Making Pico de Gallo

Pico de Gallo (a.k.a. salsa fresca) is a type of fresh salsa found in Mexican cuisine. It is simply one of the easiest recipes you can imagine and one of the most versatile as it can be used as an ingredient or as a topping in so many other recipes. I typically make a fresh bowl of pico de gallo every two days.

Translated into English, the Spanish phrase “pico de gallo” literally means “rooster’s beak” and is sometimes called salsa bandera or flag sauce, because it features all the colors of the Mexican flag (red tomatoes, green peppers and cilantro, and white onions) Traditional ingredients include tomatoes, onions, serrano peppers, cilantro, and sometimes lime juice although I seldom use lime juice except when I’m making guacamole.

While most Mexican hot sauces are cooked, Pico de Gallo is a fresh or raw salsa, great on tacos, tostadas or in burritos. Equally at home as a topping on Mexican rice or refried beans, an essential ingredient on top of nachos, and when mixed with avocado you have guacamole.

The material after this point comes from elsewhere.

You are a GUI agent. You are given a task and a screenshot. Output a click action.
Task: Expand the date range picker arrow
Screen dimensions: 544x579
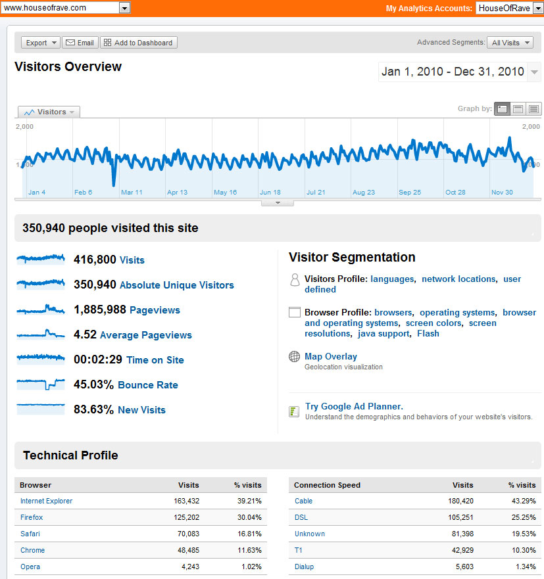[534, 72]
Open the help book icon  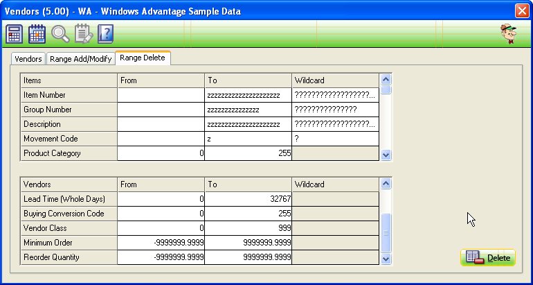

I will also use pico de gallo on top of a salad or when I’m making Greek food such as gyro’s or falafel. While prepared pico de gallo can last for several days in the fridge you can always use up any extra Pico by making Huevos a la Mexicana, sautéed pico de gallo mixed into scrambled eggs.

As for the ingredients, since the pico is best fresh, only make what you can eat in a day or two. Following the video you will see that I only use one roma tomato and to this I will add one serrano pepper with the seeds and veins removed. To keep everything in proportion I will then add one slice of minced onion, about two tablespoons. Then chopped cilantro, again about two tablespoons and finally two to three pinches of salt. You can always adjust the amount of onion or cilantro to your tastes and of course double or triple the recipe to make more. 

INGREDIENTS

1-2 Roma tomatoes, diced.                                                                      1 Serrano chili, remove seeds and veins, and then cut into strips and dice finely.                                                                                          1 slice of White onion, finely diced, about 1 or 2 tablespoons.          2-3 tablespoons cilantro diced                                                                Salt to taste, about 1/4 teaspoon.                                                          1 tablespoon olive oil (optional)  

PREPARATION

 Combine all ingredients in a bowl, mix and serve.